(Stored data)
+ + + + + + +

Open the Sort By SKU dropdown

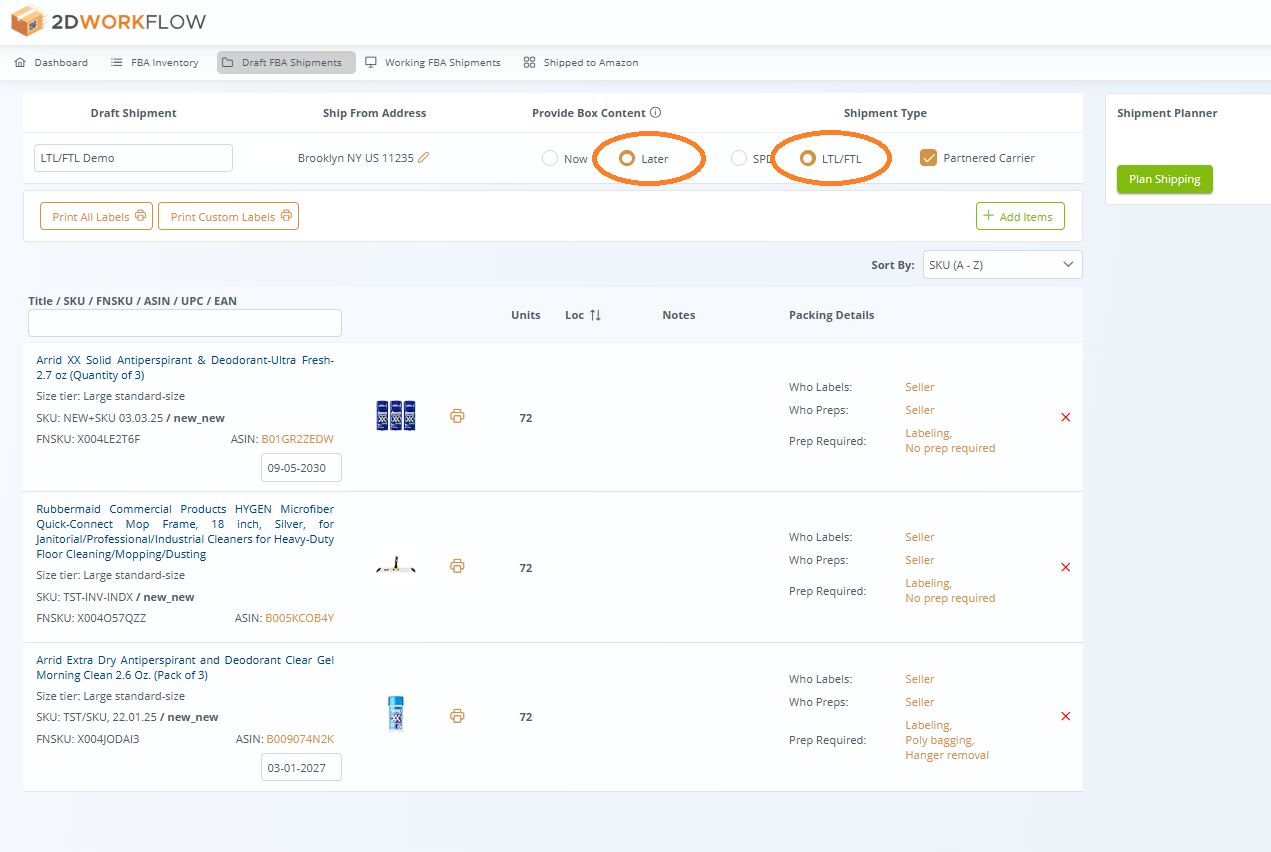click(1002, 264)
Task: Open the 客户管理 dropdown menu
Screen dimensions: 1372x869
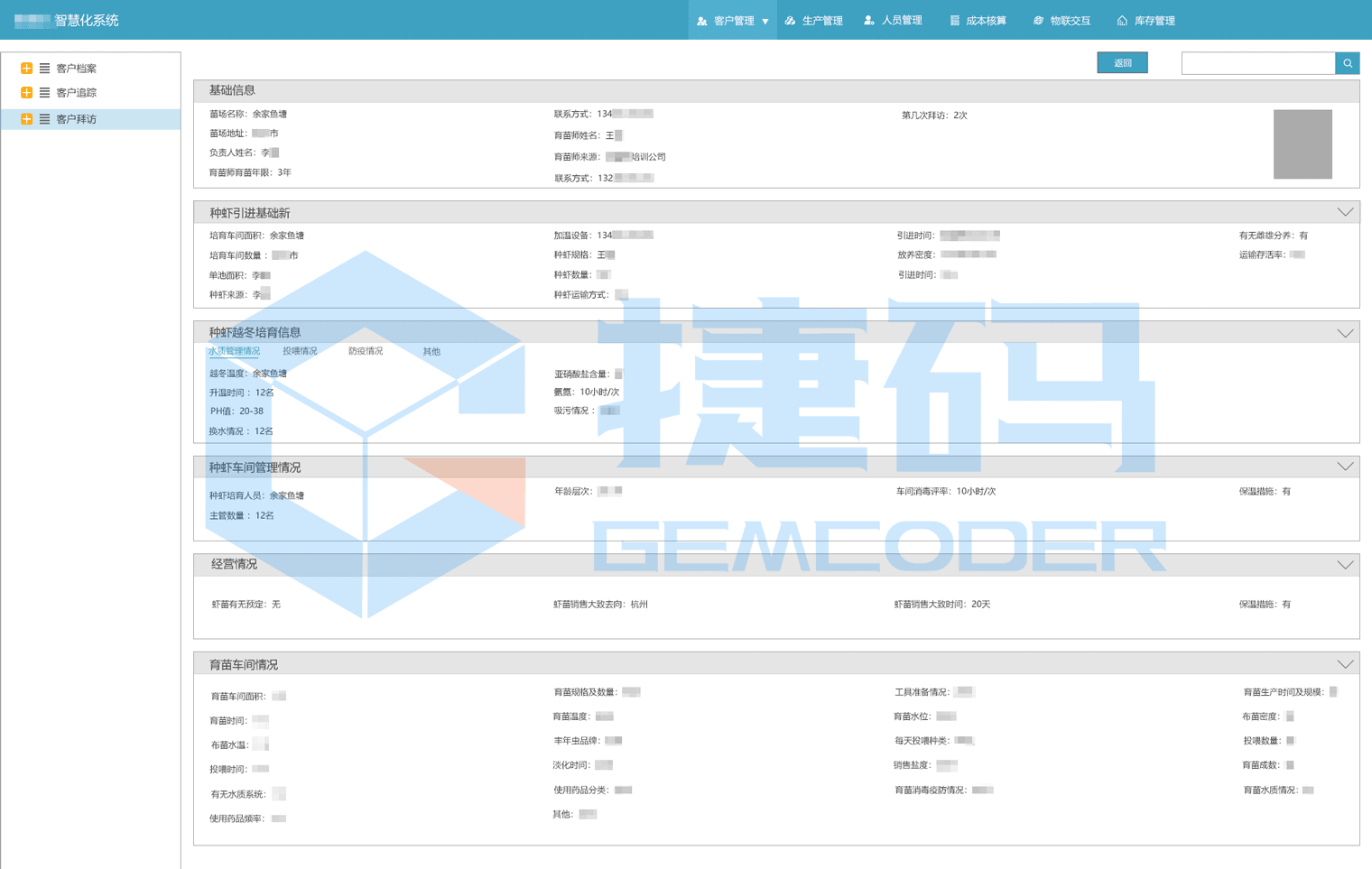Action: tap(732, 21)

+ + + + + + +

What to produce: Return the records above in their entirety, word for word, with the pictures removed.

Task result:
Open the Sort By SKU dropdown

click(1002, 264)
Task: Open the 客户管理 dropdown menu
Screen dimensions: 1372x869
Action: tap(732, 21)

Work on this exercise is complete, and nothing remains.